— EXTRACTED MATERIAL —
------------------------------------------------------------
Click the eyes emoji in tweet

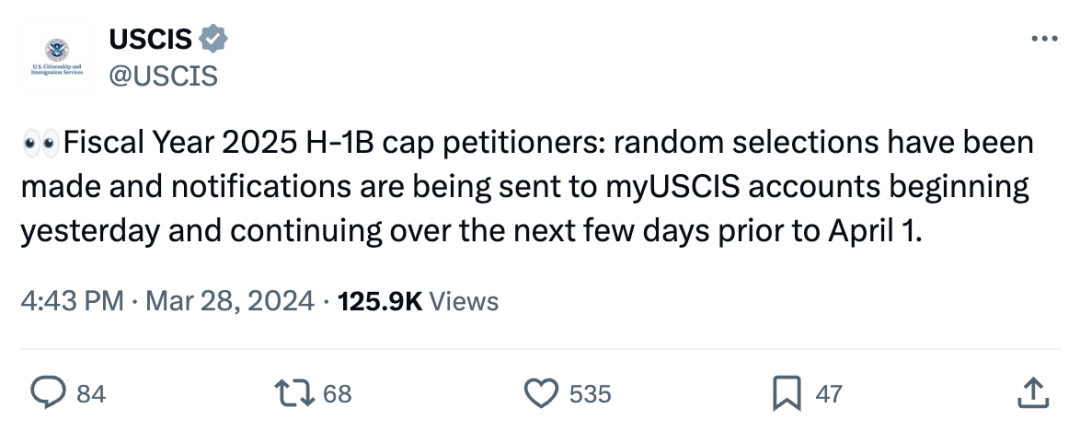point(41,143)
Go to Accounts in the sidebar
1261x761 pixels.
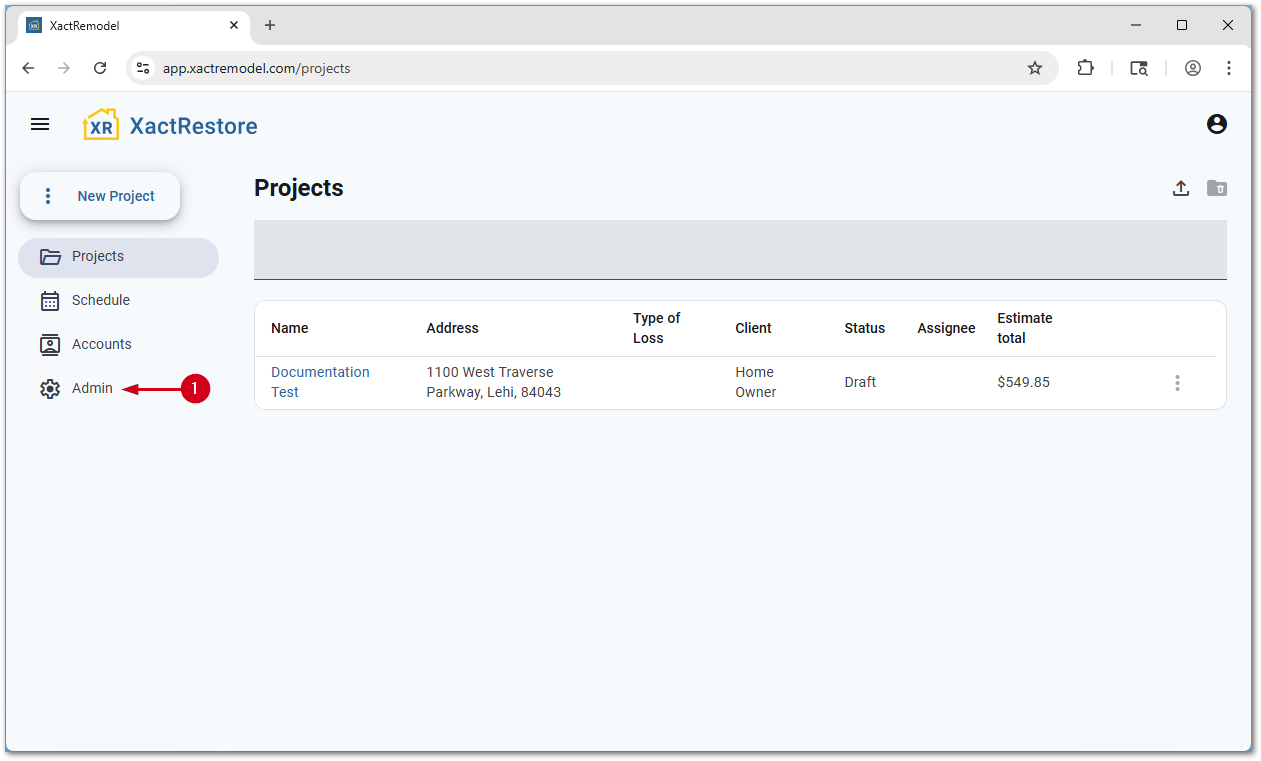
------------------------------------------------------------
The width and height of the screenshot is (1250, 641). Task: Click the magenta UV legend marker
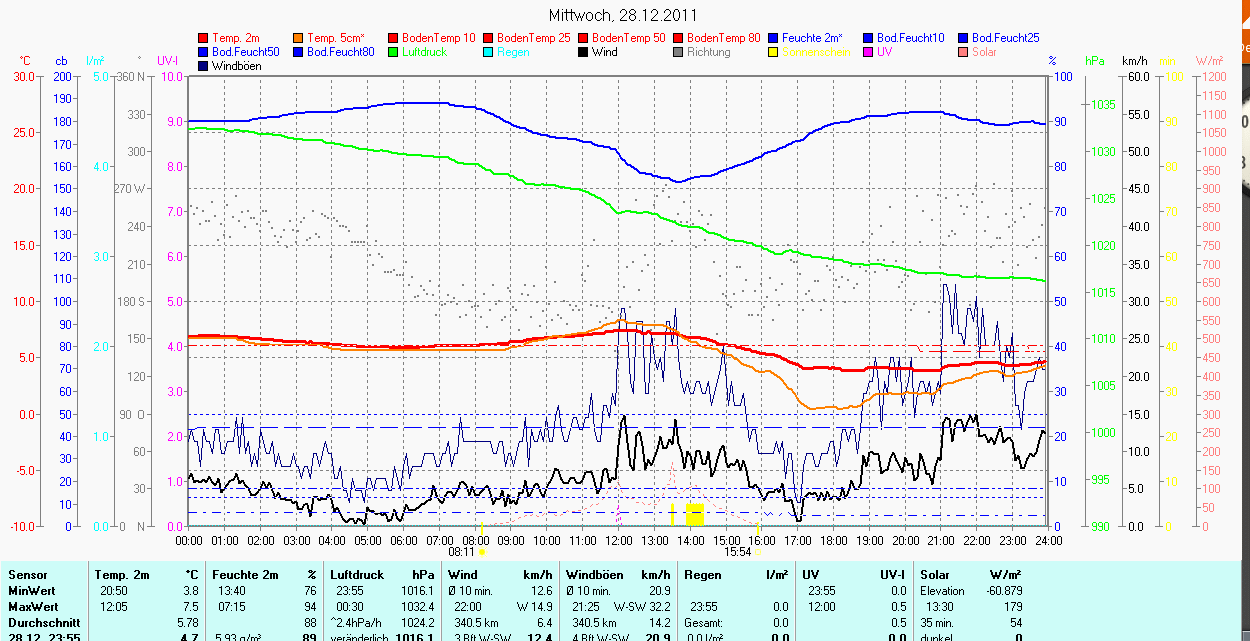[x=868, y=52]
------------------------------------------------------------
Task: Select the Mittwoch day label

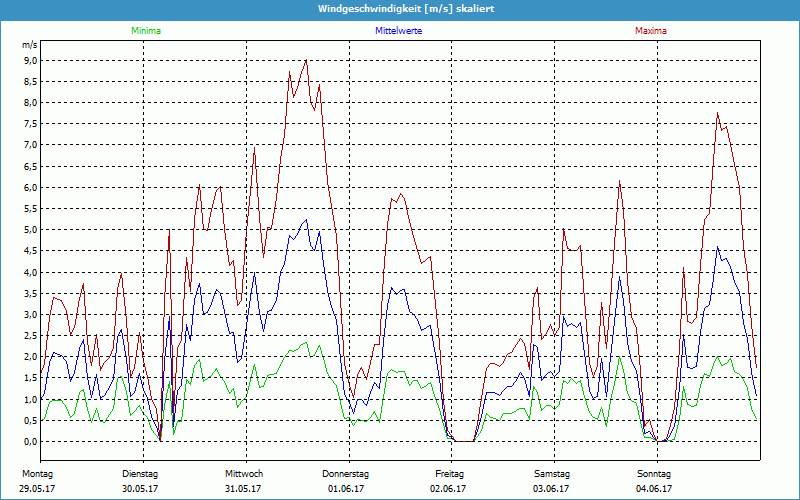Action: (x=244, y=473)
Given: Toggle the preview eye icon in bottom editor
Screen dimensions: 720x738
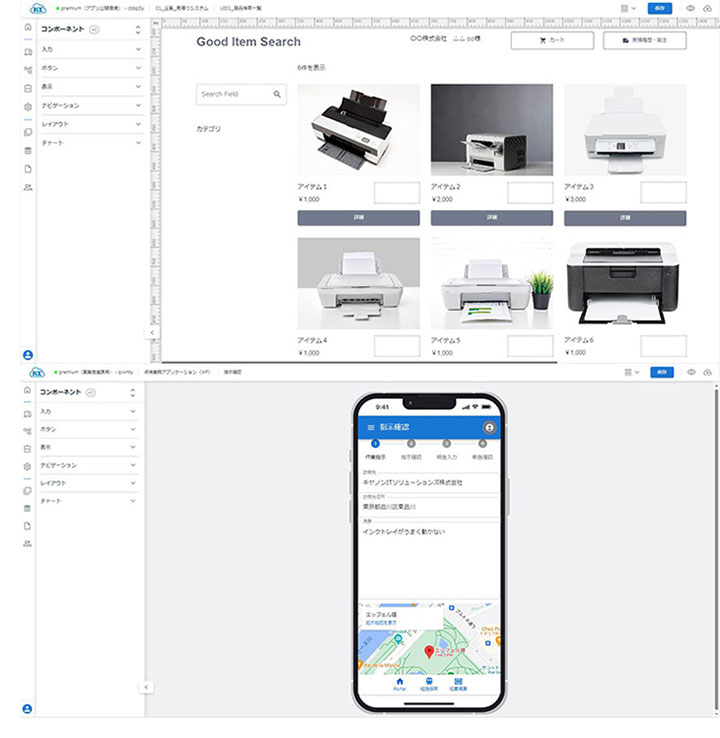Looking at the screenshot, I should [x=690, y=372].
------------------------------------------------------------
— WORK TO BE COMPLETED —
Go to the line above that has "Click the eyes emoji in tweet" and copy exactly from there down to the line that has "1261x761 pixels.", both included. Leave the pictures out.

— RESULT FOR THIS TASK —
Click the eyes emoji in tweet

point(41,143)
Go to Accounts in the sidebar
1261x761 pixels.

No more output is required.